Collected data entries.
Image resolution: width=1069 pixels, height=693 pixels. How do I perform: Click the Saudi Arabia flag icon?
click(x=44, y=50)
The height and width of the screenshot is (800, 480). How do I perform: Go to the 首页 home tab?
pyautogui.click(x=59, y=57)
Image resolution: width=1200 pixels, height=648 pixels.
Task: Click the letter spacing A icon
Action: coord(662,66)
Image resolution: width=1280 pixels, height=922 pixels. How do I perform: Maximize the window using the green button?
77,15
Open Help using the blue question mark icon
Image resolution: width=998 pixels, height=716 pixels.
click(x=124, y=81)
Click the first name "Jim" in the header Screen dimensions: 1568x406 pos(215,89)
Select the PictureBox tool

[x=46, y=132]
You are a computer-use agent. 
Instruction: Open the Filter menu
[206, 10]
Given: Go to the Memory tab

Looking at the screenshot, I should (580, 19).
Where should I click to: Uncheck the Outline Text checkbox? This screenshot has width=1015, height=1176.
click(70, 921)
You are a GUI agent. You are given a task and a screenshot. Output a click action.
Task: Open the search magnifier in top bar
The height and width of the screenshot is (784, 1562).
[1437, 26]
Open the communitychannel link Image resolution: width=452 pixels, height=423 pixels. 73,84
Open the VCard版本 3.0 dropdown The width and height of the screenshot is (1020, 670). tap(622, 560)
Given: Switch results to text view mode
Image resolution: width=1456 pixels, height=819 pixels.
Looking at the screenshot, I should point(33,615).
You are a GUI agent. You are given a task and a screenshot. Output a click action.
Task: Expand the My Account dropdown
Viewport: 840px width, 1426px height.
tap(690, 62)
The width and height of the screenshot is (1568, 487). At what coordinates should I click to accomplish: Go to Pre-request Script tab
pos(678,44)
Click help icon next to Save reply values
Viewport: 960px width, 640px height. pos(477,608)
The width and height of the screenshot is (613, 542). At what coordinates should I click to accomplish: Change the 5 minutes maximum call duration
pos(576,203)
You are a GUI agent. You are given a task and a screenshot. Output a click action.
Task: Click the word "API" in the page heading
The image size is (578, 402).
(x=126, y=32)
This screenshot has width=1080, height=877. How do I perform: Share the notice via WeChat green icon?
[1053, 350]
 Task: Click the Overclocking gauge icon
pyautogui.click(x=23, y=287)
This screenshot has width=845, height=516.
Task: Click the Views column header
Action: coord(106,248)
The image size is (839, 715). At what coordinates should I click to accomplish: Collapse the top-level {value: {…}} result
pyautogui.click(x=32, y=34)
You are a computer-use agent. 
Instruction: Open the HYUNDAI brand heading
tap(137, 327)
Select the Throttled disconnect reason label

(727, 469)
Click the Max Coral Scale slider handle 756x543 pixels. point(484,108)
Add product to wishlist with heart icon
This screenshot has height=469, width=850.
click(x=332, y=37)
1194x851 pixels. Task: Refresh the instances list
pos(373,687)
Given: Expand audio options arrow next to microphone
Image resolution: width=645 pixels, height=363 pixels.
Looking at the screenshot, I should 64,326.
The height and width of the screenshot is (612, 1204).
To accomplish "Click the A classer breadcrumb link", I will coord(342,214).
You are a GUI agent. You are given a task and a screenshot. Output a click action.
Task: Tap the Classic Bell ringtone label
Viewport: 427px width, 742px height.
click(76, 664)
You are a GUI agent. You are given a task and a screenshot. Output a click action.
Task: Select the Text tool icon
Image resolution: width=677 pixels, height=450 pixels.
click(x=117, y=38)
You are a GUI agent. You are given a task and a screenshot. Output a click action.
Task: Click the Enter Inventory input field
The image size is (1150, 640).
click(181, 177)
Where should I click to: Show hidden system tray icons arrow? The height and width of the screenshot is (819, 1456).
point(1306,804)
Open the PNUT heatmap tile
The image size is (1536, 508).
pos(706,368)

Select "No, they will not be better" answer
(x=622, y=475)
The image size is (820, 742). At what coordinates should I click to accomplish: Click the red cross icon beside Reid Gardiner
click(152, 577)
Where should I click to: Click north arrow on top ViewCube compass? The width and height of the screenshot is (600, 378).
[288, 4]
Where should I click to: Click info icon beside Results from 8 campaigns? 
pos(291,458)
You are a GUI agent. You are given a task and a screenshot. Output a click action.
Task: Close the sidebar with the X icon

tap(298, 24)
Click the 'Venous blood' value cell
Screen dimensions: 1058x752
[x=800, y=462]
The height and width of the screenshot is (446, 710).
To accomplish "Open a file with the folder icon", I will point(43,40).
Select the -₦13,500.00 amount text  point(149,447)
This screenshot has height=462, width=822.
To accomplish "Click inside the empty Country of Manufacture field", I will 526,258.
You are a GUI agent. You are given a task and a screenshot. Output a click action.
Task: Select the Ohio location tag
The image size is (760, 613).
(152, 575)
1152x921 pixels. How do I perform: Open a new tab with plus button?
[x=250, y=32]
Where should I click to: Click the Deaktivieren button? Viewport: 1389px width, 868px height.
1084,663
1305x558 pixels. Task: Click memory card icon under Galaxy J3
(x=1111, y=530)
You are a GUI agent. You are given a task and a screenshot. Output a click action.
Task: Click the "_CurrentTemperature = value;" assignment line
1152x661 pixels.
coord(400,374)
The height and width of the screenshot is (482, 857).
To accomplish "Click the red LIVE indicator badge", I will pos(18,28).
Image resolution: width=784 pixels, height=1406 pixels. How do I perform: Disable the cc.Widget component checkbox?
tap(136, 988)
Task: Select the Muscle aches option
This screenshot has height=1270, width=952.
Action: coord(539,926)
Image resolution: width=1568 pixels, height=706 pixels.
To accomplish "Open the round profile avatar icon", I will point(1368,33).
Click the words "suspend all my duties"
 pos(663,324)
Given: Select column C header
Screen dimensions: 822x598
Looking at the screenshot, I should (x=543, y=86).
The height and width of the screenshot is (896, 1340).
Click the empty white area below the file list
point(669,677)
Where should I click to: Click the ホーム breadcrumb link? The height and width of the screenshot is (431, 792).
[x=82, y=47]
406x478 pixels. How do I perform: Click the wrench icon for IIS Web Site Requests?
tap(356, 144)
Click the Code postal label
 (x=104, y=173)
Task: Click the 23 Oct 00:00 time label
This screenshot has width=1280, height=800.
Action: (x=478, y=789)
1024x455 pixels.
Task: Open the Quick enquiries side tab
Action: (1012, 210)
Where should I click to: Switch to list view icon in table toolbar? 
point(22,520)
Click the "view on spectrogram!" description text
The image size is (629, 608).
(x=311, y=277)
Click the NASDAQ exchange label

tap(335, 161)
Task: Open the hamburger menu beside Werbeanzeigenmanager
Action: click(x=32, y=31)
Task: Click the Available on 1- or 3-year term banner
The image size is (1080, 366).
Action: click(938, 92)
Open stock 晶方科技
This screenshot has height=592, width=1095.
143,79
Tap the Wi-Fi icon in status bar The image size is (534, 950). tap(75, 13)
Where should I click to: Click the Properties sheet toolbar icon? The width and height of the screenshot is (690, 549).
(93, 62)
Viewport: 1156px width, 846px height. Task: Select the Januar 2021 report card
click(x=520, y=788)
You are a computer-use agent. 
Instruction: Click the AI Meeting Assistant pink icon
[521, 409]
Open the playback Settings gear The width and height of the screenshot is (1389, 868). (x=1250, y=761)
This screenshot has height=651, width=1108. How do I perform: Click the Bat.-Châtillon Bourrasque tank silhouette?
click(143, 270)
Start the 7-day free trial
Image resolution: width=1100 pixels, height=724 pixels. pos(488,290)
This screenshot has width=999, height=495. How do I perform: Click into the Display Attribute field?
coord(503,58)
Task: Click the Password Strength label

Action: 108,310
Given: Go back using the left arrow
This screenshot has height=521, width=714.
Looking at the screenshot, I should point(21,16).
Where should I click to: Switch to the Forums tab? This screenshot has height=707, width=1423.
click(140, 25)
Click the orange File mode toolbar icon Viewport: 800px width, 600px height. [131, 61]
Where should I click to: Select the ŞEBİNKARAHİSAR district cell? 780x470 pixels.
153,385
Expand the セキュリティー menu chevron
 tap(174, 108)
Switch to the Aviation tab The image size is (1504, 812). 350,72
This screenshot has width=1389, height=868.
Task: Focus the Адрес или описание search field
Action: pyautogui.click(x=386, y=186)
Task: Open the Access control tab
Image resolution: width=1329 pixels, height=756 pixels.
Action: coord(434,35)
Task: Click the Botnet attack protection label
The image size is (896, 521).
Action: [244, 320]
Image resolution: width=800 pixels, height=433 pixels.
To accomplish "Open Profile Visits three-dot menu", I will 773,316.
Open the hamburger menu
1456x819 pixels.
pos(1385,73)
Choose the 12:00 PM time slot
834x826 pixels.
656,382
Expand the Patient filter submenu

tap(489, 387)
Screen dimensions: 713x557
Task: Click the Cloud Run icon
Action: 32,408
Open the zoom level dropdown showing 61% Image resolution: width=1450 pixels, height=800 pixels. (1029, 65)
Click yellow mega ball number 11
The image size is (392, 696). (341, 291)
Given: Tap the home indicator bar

Problem details.
How many lines of these records include the word "dropdown"? Only the number should be written.

Finished exercise.
3